1.         Were the RPD’s findings capricious and unreasonable in view of the applicant’s credibility?

2.         Did the RPD err in law by not applying in its decision the “Guidelines on Women Refugee Claimants Fearing Gender-Related Persecution” (Guidelines)?

3.         Did the RPD err by not taking into account the documentary evidence on the lack of protection in Mexico for persons in Ms. Munoz’s situation?

4.         Did the RPD err in applying the Federal Court’s initial judgment in this file? Is it bound by the principle of stare decisis?

5.         Was the proceeding fair and equitable? Did the RPD demonstrate bias?

 

STANDARD OF REVIEW

[11]           The determination of a witness’s credibility and the weighing of evidence are the responsibility of the RPD, whose expertise in determining questions of fact and, particularly, in evaluating a claimant’s credibility and subjective fear of persecution is well established (Cepeda-Gutierrez v. Canada (Minister of Citizenship and Immigration), [1998] F.C.J. No. 1425 (QL), at paragraph 14).

 

[12]           In an application for judicial review, the appropriate standard of review as regards issues of credibility is patent unreasonableness. The Court must accord considerable deference, because it is for the IRB to assess the applicant’s testimony and to evaluate whether her allegations are credible. If the RPD’s findings are reasonable, no intervention is warranted. However, the RPD’s decision must be supported by the evidence; it must not be made capriciously, based on erroneous findings of fact or without regard to the evidence (Mugesera v. Canada (Minister of Citizenship and Immigration), [2005] 2 S.C.R. 100, [2005] S.C.J. No. 39 (QL), at paragraph 38; Aguebor v. Canada (Minister of Employment and Immigration), [1993] F.C.J. No. 732 (QL), at paragraph 4).

 

ANALYSIS

1.         Ms. Munoz’s burden of proof

[13]           If Ms. Munoz fails to demonstrate that the inferences drawn by the RPD are so unreasonable as to warrant the Court’s intervention, the RPD’s findings are not open to judicial review. The fact that remarks were made about Ms. Munoz’s credibility in no way reduces her burden of convincing the RPD of her credibility (Aguebor, supra, at paragraph 4).

 

[14]           Moreover, the Federal Court decided in Shahamati v. Canada (Minister of Employment and Immigration), [1994] F.C.J. No. 415 (QL), at paragraph 2, that the IRB’s findings of implausibility may rely on criteria such as “rationality and common sense”.

## Data section
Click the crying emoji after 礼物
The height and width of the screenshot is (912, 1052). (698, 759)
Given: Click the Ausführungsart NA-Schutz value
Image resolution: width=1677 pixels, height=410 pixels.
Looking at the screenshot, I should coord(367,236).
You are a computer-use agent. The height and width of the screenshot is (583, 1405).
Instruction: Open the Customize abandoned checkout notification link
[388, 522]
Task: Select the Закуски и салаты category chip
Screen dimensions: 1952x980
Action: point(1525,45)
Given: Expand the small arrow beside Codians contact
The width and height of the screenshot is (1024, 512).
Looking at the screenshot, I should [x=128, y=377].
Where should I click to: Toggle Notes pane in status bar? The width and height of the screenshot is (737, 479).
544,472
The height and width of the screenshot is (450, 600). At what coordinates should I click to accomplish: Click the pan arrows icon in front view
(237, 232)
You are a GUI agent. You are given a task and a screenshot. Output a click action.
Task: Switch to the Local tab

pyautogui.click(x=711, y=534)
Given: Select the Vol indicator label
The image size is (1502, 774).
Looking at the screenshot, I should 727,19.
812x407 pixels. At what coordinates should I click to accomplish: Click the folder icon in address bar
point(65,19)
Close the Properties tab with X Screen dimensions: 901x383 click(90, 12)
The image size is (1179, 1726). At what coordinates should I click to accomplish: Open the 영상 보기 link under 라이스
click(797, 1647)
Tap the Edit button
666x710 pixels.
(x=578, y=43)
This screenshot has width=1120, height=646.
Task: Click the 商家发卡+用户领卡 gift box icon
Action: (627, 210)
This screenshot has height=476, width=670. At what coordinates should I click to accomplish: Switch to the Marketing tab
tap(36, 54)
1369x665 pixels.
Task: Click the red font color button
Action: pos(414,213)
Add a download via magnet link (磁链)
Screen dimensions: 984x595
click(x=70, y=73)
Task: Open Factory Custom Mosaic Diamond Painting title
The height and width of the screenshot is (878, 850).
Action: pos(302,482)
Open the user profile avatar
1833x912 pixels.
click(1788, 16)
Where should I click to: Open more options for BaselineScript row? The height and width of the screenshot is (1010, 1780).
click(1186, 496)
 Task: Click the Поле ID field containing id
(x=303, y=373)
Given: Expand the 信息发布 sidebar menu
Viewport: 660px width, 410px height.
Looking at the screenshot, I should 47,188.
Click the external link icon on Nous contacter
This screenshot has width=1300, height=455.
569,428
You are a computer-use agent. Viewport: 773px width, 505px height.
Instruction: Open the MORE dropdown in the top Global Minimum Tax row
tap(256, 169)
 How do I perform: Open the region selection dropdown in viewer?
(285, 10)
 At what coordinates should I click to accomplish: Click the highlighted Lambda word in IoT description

## Problem set
(A) In the judgment excerpt, what standard of review applies to issues of credibility?
(B) Reproduce the stretch of the judgment excerpt from "5.         Was the" through "at paragraph 14).", word for word.
(C) Proceed with the judgment excerpt from the point where it stops.
The entries are separate material.

## Written answers
(A) Patent unreasonableness.

(B)
5.         Was the proceeding fair and equitable? Did the RPD demonstrate bias?

 

STANDARD OF REVIEW

[11]           The determination of a witness’s credibility and the weighing of evidence are the responsibility of the RPD, whose expertise in determining questions of fact and, particularly, in evaluating a claimant’s credibility and subjective fear of persecution is well established (Cepeda-Gutierrez v. Canada (Minister of Citizenship and Immigration), [1998] F.C.J. No. 1425 (QL), at paragraph 14).

(C)
 

[15]           In addition, Rule 7 of the Refugee Protection Division Rules, SOR/2002-228 (the Rules) specifies that the claimant must provide acceptable documents establishing identity and other elements of the claim. In this regard, see Kante v. Canada (Minister of Employment and Immigration), [1994] F.C.J. No. 525 (QL), which states the following:

[8]        The law is clear that the burden of proof lies with the Applicant i.e. he must satisfy the Refugee Division that his claim meets both the subjective and objective tests which are required in order to have a well founded fear of persecution.  Consequently an Applicant must come to a hearing with all of the evidence that he is able to offer and that he believes necessary to prove his claim.

 

 

[16]           Moreover, in Pan v. Canada (Minister of Employment and Immigration), [1994] F.C.J. No. 1116 (QL), the Federal Court of Appeal decided that the RPD was at liberty to find that a claimant’s behaviour was inconsistent with a subjective fear of persecution.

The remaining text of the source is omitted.